Serves himself alone and sits down to eat??? Is he blind to everyone else? Does he think guests will go and serve themselves? If he can't tell he is boring people and can't hide when he is bored maybe he is ND. Surely no one can be as clueless as he is. He has eyes and ears. He has experienced life. We don't just learn from our parents.

Watchkeys · 30/03/2024 16:32

@underthemilky

Having worked in a fair few waiting jobs in the past, it's very common to make eye contact with one or two members of a party who appear to have finished but may not have done, and they indicate with simple body language that they're ready for you to take their plate.

Yes, the staff should be aware of the progress of the meal, and have an eye on which tables are likely to be moving onto the next course soon.

Not putting your knife and fork together isn't rude or making anything complicated, or making anybody's life harder, or any of the other items from your long list of sins... it simply doesn't matter. You can tell whether a person has finished eating by being a good waiter, not by the customer obeying the rules.

anareen · 30/03/2024 16:33

When going to others homes who are hosting I always help clean up afterwards.

Also, when I am eating out I gather all the dishes when done and stack them together and scrape everything onto one plate etc. so it is easier for the waiters assistant to clean up.

GetWhatYouWant · 30/03/2024 16:37

Ebme · 30/03/2024 15:21

My DH is a generally nice person but was brought up in a bad mannered family, I wasn’t. Here are some of the things he does that drive me crazy. Avoid these!

  • When he cooks, even if guests are here, he serves himself first, then sits down and starts eating. It should be the host serves the guests first, starting with the ladies, and serves himself last, and no one should eat until everyone has food.
  • Reads at the table (well, scrolls phone)
  • Gets up and leaves the table when he’s finished eating even if others are still eating.
  • Is clearly bored when guests are being boring.
  • Tells guests long boring stories about how great he is, then interrupts their stories.
  • Never gives the host a gift, of if bullied by me into doing so, takes the cheapest supermarket wine he can find, which is actually an insult.
  • When walking he walks slightly faster and in front of whoever he’s with.
  • He always marches through a doorway first, never steps back to allow ladies first and never holds it open for people, just lets it swing closed in their faces.

It’s so difficult trying to teach our DC good manners when “Daddy doesn’t do that” 🙈

Anyway, other good rules include never discuss religion politics or biology at the table.

Have you discussed with your husband how rude this behaviour is?
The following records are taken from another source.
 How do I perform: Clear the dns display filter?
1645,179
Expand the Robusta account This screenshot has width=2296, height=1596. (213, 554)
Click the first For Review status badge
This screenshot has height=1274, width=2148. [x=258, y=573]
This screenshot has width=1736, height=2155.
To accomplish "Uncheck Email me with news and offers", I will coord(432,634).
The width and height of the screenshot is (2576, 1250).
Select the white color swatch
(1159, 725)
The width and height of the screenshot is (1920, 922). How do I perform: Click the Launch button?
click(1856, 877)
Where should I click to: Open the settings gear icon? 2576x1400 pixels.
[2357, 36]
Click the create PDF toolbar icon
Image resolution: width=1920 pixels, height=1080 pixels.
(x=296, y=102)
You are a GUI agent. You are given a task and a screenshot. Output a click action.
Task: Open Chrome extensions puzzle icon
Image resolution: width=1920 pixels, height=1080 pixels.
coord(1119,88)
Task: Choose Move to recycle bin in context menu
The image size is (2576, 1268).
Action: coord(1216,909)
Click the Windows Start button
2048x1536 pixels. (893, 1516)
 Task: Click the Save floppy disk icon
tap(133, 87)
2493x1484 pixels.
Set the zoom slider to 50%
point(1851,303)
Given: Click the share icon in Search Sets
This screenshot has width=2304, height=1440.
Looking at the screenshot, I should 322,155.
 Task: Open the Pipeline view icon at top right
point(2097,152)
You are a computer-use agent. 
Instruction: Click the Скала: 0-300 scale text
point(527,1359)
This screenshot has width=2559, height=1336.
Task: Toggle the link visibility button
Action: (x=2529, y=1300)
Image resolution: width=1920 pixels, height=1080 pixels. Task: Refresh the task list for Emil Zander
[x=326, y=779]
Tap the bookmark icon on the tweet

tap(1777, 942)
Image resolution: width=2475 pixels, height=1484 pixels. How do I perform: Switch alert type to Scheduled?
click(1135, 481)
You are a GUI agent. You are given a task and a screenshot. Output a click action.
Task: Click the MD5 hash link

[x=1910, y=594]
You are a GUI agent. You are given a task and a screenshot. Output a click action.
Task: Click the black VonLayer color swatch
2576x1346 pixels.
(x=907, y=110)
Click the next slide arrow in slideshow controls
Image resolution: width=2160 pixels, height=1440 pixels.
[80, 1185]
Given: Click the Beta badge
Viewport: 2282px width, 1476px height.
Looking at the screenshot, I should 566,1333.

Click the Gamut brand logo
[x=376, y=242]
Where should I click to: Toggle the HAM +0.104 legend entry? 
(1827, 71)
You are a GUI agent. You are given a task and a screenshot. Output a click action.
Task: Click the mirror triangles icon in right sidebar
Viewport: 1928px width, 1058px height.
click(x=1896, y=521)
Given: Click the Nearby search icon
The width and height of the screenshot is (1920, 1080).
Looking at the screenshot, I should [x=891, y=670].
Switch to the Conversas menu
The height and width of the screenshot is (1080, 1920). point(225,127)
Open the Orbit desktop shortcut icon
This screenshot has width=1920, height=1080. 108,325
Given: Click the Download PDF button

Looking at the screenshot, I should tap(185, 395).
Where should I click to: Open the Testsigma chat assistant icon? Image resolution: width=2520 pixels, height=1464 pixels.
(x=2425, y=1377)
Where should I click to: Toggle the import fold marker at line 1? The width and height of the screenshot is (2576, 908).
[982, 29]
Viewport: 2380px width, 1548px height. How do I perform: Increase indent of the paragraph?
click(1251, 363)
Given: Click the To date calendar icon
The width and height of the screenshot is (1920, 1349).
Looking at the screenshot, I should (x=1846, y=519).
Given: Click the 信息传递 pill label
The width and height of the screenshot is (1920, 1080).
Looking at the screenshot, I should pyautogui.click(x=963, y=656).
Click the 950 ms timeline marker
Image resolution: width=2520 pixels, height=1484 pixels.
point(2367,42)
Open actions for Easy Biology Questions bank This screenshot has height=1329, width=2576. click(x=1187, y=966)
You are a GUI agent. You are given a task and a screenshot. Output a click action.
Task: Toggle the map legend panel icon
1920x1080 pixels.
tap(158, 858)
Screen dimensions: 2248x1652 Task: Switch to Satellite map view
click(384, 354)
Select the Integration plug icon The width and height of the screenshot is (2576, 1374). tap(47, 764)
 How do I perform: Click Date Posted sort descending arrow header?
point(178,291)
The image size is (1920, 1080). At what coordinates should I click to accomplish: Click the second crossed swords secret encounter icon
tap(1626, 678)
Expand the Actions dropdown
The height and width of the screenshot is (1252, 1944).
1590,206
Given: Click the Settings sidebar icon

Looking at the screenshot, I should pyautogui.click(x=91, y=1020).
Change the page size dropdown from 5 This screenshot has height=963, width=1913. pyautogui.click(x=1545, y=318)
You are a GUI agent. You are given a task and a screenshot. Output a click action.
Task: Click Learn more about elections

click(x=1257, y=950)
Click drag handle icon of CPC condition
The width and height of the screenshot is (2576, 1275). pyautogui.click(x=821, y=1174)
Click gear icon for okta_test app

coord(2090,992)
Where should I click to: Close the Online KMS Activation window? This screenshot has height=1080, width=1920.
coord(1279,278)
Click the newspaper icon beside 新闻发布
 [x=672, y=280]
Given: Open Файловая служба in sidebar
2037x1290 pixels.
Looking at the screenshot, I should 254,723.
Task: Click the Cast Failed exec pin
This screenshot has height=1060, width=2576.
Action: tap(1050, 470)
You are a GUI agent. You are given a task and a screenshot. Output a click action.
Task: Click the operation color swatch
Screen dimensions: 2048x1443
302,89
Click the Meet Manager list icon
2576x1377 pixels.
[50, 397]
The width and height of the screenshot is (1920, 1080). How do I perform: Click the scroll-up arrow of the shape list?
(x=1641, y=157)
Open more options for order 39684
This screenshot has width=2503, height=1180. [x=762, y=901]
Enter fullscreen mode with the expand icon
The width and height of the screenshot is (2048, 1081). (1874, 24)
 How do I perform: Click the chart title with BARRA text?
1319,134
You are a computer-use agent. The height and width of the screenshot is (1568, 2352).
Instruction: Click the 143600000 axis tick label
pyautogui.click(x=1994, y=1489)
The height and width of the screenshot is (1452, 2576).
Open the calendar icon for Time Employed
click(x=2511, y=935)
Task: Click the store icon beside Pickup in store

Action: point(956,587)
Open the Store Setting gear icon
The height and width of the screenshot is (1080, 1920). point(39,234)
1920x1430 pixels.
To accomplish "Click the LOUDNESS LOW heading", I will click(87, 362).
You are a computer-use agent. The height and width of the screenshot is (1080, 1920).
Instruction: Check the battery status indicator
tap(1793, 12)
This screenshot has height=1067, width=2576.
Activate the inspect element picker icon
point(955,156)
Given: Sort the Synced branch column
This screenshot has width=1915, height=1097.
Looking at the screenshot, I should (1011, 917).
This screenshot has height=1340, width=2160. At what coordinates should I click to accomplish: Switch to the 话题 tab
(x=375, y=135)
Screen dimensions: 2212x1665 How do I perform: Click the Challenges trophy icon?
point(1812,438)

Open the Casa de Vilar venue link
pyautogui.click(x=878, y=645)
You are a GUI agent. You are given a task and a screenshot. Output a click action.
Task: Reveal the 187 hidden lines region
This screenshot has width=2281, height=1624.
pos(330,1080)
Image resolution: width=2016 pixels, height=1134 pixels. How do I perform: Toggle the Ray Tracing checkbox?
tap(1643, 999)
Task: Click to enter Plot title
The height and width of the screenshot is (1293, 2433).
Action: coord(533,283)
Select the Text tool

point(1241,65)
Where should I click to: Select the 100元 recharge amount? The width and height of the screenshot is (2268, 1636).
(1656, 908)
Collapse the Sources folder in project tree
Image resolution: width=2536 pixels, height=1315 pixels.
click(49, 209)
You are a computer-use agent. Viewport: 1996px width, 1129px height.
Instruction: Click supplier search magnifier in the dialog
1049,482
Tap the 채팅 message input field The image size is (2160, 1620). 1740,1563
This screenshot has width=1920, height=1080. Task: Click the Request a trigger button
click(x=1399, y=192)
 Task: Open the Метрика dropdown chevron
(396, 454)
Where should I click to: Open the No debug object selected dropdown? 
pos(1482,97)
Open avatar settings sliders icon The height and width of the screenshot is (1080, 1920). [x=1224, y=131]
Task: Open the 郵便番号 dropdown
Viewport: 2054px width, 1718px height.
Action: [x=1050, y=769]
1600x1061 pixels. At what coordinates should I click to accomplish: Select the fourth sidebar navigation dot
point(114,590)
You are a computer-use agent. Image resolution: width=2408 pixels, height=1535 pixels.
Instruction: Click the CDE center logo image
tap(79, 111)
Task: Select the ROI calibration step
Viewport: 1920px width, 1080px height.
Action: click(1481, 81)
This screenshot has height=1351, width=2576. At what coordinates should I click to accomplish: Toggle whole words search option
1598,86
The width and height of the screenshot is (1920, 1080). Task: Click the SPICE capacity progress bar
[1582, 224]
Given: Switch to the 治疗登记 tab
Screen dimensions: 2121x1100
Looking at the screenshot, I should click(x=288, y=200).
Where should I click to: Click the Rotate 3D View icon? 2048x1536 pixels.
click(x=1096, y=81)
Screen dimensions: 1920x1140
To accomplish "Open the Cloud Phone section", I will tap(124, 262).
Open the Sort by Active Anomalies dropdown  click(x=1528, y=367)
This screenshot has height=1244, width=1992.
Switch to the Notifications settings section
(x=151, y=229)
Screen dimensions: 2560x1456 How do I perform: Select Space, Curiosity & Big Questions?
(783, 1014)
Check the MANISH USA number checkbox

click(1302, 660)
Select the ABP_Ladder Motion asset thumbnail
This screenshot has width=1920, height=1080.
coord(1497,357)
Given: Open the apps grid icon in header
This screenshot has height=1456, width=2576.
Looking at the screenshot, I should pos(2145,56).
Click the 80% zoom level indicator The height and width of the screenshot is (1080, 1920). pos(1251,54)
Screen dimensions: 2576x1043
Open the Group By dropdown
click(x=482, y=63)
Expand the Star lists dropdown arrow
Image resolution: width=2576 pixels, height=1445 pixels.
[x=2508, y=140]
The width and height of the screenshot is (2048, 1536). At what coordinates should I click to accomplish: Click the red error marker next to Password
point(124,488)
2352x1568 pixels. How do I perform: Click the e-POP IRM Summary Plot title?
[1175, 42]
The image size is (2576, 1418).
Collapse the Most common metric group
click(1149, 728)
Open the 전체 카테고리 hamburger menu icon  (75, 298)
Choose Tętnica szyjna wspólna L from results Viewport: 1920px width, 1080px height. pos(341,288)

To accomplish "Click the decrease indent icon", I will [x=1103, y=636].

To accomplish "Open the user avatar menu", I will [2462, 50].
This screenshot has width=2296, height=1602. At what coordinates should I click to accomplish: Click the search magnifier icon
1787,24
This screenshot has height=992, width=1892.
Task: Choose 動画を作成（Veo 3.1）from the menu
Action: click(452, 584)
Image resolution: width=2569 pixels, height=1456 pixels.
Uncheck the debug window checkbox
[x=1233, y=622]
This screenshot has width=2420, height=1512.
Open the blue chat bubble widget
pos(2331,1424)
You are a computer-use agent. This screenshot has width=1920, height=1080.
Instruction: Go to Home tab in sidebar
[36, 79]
Does he want to be perceived as a rude boorish person? Plenty of people are badly brought up but when they start moving in better circles they realise their behaviour needs to change and want to make improvements. Obviously it's harder as an adult to change but it's perfectly possible with some effort.
If you have discussed it and he refuses to change then sadly you've been lumbered with a very selfish inconsiderate man. In that case just tell your children that how daddy behaves is generally considered to be rude and you don't want anyone to think they are as rude.